Collected data

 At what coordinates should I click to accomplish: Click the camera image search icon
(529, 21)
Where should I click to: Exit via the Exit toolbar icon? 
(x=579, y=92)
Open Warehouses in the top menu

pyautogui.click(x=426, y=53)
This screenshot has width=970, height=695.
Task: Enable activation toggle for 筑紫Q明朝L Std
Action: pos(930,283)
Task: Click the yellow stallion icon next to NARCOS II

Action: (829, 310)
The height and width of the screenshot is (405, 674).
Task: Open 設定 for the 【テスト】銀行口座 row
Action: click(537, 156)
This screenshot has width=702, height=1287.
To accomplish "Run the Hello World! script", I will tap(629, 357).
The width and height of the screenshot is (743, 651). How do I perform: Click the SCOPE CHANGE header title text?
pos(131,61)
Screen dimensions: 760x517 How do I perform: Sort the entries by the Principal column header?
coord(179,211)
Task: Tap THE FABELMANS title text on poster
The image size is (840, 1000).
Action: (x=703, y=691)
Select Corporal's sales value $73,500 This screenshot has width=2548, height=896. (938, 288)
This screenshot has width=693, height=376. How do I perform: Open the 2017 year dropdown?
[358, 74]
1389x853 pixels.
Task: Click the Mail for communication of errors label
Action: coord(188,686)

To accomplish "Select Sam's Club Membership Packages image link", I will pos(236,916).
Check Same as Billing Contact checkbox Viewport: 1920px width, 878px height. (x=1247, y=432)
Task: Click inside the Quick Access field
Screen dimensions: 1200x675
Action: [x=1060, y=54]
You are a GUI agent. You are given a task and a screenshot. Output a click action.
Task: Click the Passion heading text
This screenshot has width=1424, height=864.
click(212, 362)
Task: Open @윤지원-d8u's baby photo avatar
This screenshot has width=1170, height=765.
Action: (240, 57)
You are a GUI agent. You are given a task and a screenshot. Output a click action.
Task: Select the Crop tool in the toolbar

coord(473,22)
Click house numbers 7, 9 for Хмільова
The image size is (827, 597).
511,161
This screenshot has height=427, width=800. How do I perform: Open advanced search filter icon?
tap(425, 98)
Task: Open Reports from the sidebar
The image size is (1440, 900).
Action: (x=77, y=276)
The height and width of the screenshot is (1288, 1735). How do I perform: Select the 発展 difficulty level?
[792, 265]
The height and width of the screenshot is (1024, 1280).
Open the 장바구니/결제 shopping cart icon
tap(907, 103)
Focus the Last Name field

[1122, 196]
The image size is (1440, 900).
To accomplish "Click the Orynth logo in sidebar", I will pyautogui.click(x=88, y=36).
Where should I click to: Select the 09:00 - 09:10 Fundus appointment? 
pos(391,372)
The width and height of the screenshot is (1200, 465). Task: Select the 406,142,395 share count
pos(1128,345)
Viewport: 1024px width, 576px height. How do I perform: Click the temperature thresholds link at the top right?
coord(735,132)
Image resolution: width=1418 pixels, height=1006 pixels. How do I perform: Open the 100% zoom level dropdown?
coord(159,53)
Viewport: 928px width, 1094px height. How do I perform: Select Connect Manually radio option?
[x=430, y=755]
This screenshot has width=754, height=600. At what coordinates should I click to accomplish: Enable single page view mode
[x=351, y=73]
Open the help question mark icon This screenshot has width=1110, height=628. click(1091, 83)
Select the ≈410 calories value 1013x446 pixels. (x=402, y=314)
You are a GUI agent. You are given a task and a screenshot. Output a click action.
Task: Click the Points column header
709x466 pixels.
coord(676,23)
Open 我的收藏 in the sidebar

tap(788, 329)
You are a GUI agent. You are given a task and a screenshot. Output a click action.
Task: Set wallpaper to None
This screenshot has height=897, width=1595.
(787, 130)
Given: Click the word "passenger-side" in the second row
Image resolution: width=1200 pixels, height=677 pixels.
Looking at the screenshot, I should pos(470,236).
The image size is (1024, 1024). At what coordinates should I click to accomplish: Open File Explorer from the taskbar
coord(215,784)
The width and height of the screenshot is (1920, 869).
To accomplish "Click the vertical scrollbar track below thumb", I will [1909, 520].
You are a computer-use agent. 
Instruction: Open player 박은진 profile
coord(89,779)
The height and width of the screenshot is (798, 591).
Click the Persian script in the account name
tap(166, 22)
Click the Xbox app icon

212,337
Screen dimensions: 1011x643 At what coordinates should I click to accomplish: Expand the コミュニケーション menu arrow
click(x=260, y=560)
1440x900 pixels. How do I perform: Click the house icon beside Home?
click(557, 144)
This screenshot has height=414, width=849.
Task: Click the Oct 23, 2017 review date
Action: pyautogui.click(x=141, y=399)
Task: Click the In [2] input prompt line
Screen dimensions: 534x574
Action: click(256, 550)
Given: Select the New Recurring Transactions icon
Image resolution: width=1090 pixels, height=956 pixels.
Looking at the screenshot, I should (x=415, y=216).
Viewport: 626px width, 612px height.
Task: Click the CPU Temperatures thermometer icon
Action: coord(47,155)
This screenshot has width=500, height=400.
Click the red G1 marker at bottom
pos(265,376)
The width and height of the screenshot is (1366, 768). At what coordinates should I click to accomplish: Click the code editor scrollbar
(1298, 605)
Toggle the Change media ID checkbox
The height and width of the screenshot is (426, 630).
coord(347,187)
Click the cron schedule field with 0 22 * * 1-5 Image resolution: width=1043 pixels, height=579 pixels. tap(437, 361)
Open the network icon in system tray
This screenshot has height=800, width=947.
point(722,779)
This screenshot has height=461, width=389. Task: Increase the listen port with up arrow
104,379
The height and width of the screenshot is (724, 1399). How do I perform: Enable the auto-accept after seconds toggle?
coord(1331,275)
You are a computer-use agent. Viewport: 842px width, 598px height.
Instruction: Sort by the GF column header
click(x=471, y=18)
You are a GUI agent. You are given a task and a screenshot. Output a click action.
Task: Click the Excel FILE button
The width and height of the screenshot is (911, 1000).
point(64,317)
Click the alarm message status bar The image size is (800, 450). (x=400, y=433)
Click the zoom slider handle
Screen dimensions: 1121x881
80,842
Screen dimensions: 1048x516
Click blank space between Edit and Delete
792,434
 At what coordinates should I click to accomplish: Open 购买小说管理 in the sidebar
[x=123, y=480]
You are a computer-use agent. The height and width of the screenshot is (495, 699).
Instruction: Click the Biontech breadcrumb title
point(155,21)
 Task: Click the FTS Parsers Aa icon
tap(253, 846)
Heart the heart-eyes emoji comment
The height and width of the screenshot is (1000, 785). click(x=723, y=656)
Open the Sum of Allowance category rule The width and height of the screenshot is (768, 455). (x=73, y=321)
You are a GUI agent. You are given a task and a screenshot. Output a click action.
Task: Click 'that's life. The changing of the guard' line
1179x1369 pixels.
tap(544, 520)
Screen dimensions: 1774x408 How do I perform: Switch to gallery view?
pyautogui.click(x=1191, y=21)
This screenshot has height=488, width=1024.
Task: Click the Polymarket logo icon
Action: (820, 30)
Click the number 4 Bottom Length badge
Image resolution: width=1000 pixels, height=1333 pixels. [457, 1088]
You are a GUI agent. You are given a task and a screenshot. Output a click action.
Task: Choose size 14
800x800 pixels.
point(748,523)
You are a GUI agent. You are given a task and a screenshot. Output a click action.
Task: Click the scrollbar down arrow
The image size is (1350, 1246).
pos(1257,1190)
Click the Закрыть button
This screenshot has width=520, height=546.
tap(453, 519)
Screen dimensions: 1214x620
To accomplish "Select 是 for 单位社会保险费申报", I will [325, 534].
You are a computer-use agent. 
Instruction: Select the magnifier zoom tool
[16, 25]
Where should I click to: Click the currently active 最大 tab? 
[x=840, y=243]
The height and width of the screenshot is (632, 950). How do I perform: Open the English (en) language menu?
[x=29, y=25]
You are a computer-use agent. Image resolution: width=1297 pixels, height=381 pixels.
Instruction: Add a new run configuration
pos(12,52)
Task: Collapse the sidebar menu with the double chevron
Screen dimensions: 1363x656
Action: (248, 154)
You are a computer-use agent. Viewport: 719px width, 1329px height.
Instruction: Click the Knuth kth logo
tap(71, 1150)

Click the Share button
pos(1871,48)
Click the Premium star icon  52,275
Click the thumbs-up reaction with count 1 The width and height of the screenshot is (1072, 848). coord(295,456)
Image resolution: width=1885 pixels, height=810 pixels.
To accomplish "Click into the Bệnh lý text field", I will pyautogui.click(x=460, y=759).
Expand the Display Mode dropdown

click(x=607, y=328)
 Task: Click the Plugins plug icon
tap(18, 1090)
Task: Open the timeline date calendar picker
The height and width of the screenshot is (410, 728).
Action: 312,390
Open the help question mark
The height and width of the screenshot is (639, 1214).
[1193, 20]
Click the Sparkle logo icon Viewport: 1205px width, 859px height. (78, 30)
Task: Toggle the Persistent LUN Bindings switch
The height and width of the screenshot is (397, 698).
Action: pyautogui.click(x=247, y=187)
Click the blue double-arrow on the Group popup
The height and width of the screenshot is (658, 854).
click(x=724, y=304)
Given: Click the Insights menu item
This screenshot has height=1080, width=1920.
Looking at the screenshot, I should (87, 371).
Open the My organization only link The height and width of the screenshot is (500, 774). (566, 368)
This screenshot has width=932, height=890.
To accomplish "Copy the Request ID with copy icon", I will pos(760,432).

• WHAT YOU HAVE TO DO
Keeping every character as it is, restate the lines above that run from the line with "The width and height of the screenshot is (1200, 465)." through the line with "Task: Click the In [2] input prompt line", both included, and nothing else.

• ANSWER BOX
The width and height of the screenshot is (1200, 465). Task: Select the 406,142,395 share count
pos(1128,345)
Viewport: 1024px width, 576px height. How do I perform: Click the temperature thresholds link at the top right?
coord(735,132)
Image resolution: width=1418 pixels, height=1006 pixels. How do I perform: Open the 100% zoom level dropdown?
coord(159,53)
Viewport: 928px width, 1094px height. How do I perform: Select Connect Manually radio option?
[x=430, y=755]
This screenshot has width=754, height=600. At what coordinates should I click to accomplish: Enable single page view mode
[x=351, y=73]
Open the help question mark icon This screenshot has width=1110, height=628. click(1091, 83)
Select the ≈410 calories value 1013x446 pixels. (x=402, y=314)
You are a GUI agent. You are given a task and a screenshot. Output a click action.
Task: Click the Points column header
709x466 pixels.
coord(676,23)
Open 我的收藏 in the sidebar

tap(788, 329)
You are a GUI agent. You are given a task and a screenshot. Output a click action.
Task: Set wallpaper to None
This screenshot has height=897, width=1595.
(787, 130)
Given: Click the word "passenger-side" in the second row
Image resolution: width=1200 pixels, height=677 pixels.
Looking at the screenshot, I should pos(470,236).
The image size is (1024, 1024). At what coordinates should I click to accomplish: Open File Explorer from the taskbar
coord(215,784)
The width and height of the screenshot is (1920, 869).
To accomplish "Click the vertical scrollbar track below thumb", I will [1909, 520].
You are a computer-use agent. 
Instruction: Open player 박은진 profile
coord(89,779)
The height and width of the screenshot is (798, 591).
Click the Persian script in the account name
tap(166, 22)
Click the Xbox app icon

212,337
Screen dimensions: 1011x643 At what coordinates should I click to accomplish: Expand the コミュニケーション menu arrow
click(x=260, y=560)
1440x900 pixels. How do I perform: Click the house icon beside Home?
click(557, 144)
This screenshot has height=414, width=849.
Task: Click the Oct 23, 2017 review date
Action: pyautogui.click(x=141, y=399)
Task: Click the In [2] input prompt line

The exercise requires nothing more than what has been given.